The evidence for benefits is not “irrefutable,” as one observer suggests. First, studies suggest that any benefit is for older men with heart attack risks, not women or younger people. Second, study conclusions are about those who already drink; results might be different for the few who would start drinking for health.
Third, people who report “moderate” drinking also report other unrelated healthy characteristics, such as more education, fewer tooth extractions, more physical activity, getting colon cancer screening, and not smoking. Clearly drinking does not cause these. Fourth, people often stop drinking when they get sick; thus abstinence gives the false appearance of being unhealthy. Finally, in one study drinking was associated with health benefits in other family members, a spurious effect.

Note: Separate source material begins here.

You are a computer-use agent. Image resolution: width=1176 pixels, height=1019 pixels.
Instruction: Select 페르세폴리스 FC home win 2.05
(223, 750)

Real evidence is needed from randomized studies, as we demand for all drugs. We thought estrogen reduced heart disease; randomized trials found otherwise.
Alcohol is a carcinogen, and, even in low amounts, it is one of the only reversible risk factors for breast cancer. We don’t recommend that people take carcinogens for their health in any amount.
Alcohol is a leading cause of preventable death. Any recommendation must consider that.
On Thursday I will participate in a debate on this issue at Boston University. But it shouldn’t be much of a debate.
The writer chairs the department of community health sciences at Boston University School of Public Health.